**Work to complete**
Starting at the line that has "Click the green" and running through the end of the lines, write those lines out again with "Click" changed to "Press" and nothing else altered.

**Task input**
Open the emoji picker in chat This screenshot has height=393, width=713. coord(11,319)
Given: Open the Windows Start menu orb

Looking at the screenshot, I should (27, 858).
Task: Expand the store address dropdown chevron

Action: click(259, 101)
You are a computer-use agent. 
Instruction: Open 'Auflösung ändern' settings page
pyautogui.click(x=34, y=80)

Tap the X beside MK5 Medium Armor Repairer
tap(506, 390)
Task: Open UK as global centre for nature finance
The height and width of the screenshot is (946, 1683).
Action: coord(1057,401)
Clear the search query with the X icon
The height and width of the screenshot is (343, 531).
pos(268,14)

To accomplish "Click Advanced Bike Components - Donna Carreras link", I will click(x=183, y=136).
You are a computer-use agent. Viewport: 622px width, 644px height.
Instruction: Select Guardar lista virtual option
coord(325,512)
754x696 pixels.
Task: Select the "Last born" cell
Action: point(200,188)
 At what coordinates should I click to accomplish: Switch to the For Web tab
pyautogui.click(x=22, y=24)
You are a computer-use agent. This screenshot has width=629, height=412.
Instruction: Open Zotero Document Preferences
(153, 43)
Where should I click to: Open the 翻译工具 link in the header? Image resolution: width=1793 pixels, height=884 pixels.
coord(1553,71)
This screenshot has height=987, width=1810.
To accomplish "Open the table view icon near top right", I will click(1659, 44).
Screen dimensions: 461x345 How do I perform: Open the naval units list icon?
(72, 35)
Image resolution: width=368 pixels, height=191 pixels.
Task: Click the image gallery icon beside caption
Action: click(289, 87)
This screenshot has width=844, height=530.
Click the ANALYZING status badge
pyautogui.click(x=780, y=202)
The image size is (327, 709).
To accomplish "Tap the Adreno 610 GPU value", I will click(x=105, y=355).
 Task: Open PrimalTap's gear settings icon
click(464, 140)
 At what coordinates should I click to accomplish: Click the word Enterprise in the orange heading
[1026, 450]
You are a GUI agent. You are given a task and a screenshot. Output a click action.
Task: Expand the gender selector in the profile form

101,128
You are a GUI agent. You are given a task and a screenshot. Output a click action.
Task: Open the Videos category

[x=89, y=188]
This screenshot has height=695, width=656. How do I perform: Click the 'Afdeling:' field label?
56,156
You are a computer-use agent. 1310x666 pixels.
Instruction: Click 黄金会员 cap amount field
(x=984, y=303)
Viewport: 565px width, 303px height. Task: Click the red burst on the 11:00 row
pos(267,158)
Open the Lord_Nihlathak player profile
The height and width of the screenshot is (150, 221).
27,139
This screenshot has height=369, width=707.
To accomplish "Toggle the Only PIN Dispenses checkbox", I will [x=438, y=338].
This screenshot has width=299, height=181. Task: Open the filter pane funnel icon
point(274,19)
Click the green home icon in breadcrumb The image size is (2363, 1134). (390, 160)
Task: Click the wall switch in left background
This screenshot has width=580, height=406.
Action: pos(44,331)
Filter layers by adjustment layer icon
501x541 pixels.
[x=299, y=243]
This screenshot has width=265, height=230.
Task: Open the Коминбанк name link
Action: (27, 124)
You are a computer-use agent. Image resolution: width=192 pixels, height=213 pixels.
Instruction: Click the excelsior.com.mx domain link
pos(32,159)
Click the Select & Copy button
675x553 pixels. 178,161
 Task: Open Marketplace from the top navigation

**Full response**
Press the green home icon in breadcrumb The image size is (2363, 1134). (390, 160)
Task: Press the wall switch in left background
This screenshot has width=580, height=406.
Action: pos(44,331)
Filter layers by adjustment layer icon
501x541 pixels.
[x=299, y=243]
This screenshot has width=265, height=230.
Task: Open the Коминбанк name link
Action: (27, 124)
You are a computer-use agent. Image resolution: width=192 pixels, height=213 pixels.
Instruction: Press the excelsior.com.mx domain link
pos(32,159)
Press the Select & Copy button
675x553 pixels. 178,161
 Task: Open Marketplace from the top navigation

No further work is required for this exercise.